Unlike Depfa, HRE had a legacy of poor quality assets, which I wrote about in Dominoes falling from the East. HRE had also been aggressively expanding its business in Real Estate and we know from the subsequent bails of HRE’s own collapsed debts that, as this article written in 2009 makes clear,
In reality, HRE was a ticking time bomb and this is the reason it had run into liquidity problems (By the way, this is much the way I see Northern Rock – which was also nationalized by the UK government). The company has massive commercial property (CRE) exposure and the CRE market is imploding in financial centers like Frankfurt, London and Dublin and elsewhere. HRE is highly leveraged to these places.
So it’s not just me who is saying that Depfa may have triggered events but the main blast was from within HRE. HRE was a ticking bomb and HRE’s board thought buying Depfa was the way to diffuse it. HRE also relied on wholesale funding, but unlike Depfa, didn’t have great assets. It was therefore more like Northern Rock than Depfa. HRE’s poor assets would have also, and this is my speculation, have meant HRE would have started to have problems on the Repo market. Remember repo is the oxygen of overnight funding. It is also what destroyed Lehmans.
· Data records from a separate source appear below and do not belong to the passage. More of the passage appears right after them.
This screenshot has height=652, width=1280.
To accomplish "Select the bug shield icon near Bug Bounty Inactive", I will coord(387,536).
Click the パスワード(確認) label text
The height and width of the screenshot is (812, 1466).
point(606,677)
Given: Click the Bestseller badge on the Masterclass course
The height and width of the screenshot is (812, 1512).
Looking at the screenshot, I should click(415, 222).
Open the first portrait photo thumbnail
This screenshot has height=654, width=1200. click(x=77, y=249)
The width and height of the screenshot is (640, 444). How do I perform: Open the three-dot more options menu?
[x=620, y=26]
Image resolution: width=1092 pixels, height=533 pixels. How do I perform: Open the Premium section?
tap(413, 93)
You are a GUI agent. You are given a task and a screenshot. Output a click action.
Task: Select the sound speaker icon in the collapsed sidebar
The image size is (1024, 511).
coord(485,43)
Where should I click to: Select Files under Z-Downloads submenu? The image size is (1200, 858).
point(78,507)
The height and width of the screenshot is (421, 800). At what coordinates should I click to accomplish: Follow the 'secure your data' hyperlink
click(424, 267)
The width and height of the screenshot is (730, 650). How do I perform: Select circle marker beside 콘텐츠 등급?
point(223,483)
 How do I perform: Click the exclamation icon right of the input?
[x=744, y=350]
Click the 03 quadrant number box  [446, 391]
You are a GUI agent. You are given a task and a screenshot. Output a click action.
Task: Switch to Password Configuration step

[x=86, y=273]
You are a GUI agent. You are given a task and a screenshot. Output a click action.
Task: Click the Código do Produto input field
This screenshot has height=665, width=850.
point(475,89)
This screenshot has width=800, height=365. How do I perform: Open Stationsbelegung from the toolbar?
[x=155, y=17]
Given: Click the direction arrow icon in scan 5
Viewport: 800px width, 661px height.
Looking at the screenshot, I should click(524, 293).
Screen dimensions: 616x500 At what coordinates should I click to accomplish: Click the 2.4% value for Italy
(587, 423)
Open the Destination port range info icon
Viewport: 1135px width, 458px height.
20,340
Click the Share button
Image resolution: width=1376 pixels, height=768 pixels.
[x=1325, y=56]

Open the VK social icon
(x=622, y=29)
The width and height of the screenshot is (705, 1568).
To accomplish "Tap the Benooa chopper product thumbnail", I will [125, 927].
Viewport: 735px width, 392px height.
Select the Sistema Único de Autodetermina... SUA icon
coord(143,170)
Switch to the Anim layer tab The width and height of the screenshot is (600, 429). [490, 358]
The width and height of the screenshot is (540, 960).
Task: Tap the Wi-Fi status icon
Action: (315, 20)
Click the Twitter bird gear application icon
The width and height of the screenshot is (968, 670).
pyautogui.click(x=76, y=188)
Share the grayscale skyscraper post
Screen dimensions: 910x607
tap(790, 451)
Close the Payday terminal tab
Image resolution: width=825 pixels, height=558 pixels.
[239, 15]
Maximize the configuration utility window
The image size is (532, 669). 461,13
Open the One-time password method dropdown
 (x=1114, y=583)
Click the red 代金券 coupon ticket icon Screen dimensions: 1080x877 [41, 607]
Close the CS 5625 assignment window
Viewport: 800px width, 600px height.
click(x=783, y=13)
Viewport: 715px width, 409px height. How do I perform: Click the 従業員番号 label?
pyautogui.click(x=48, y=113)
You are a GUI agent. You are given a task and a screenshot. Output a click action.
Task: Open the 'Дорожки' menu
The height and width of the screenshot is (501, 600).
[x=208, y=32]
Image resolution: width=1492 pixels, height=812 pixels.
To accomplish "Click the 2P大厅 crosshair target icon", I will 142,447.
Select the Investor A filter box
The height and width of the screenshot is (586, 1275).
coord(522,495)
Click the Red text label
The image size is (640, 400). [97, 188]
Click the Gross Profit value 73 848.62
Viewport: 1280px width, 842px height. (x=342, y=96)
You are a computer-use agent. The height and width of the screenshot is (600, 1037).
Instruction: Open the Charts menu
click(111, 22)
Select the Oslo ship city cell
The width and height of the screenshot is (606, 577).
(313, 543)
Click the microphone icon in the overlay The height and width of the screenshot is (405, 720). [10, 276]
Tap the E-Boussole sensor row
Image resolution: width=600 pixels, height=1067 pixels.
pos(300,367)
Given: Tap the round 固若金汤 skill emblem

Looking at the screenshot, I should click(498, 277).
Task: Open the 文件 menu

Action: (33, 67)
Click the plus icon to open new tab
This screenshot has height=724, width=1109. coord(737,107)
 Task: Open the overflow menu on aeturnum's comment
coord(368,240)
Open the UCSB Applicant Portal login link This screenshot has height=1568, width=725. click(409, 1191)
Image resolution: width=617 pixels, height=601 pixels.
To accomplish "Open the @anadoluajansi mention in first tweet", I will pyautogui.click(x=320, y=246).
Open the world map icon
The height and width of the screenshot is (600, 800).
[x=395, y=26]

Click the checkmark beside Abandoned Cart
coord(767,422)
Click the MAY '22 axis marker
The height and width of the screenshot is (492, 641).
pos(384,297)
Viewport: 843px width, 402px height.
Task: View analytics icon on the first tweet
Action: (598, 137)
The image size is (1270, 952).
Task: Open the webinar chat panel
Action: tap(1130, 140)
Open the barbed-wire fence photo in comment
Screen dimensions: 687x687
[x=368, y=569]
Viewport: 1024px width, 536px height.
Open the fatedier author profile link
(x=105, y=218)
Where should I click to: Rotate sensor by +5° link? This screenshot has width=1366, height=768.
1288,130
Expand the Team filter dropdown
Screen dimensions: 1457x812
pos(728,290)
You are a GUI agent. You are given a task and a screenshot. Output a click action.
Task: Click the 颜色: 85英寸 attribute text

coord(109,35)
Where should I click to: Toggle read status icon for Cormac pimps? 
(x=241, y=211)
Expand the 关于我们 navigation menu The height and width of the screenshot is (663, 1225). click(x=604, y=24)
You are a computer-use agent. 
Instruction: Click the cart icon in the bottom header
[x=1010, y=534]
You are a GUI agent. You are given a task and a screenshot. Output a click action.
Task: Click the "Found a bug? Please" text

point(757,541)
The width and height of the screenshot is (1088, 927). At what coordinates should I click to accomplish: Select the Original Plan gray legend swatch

Lehman’s assets became distrusted and eventually other banks would not accept them as collateral for repo funding.
I think this is what HRE were worried about and why they were so desperate to buy Depfa. Depfa had what HRE didn’t – assets for the all important repo market. That is what they were trying to buy. Remember, funding problems are a threat to survival like starvation. But being unable to repo is not being able to get just one more breath.
My source tells me that HRE thought that by buying Depfa’s absolutely top quality assets, HRE would be upgraded by the ratings agencies and be able to breath again on the repo market. But instead, as my source said, “The minute HRE bought Depfa, the rating agencies downgraded Depfa.”
The merger ended with the worst of both worlds. Where each bank had exposure to one kind of risk HRE to credit risk, Depfa to funding (though I think HRE actually had both) by coming together they united the nitro with the glycerin. Sheer banking genius. Depfa brought funding worries to the marriage, HRE brought credit rating downgrades. I love you too darling.
So why did the whole thing wait a year until Oct ’08 to collapse? And what finally brought it all down?
So now we come to the nub of it. We have created the bomb with equal parts funding crisis and credit risk but even so nothing exploded for a year. During that year other banks went down. So what was it that jolted the container and set it off?
Well we know that Depfa’s funding was the trigger. So what happened to it? Turns out, while other banks like Northern Rock collapsed Depfa didn’t, because it had a sugar daddy funder. A big funder who was always happy to take Depfa’s Pfandbrief long term debt and fund it with shorter term money. Depfa’s sugar daddy was AIG’s Paris subsidiary, Banque AIG.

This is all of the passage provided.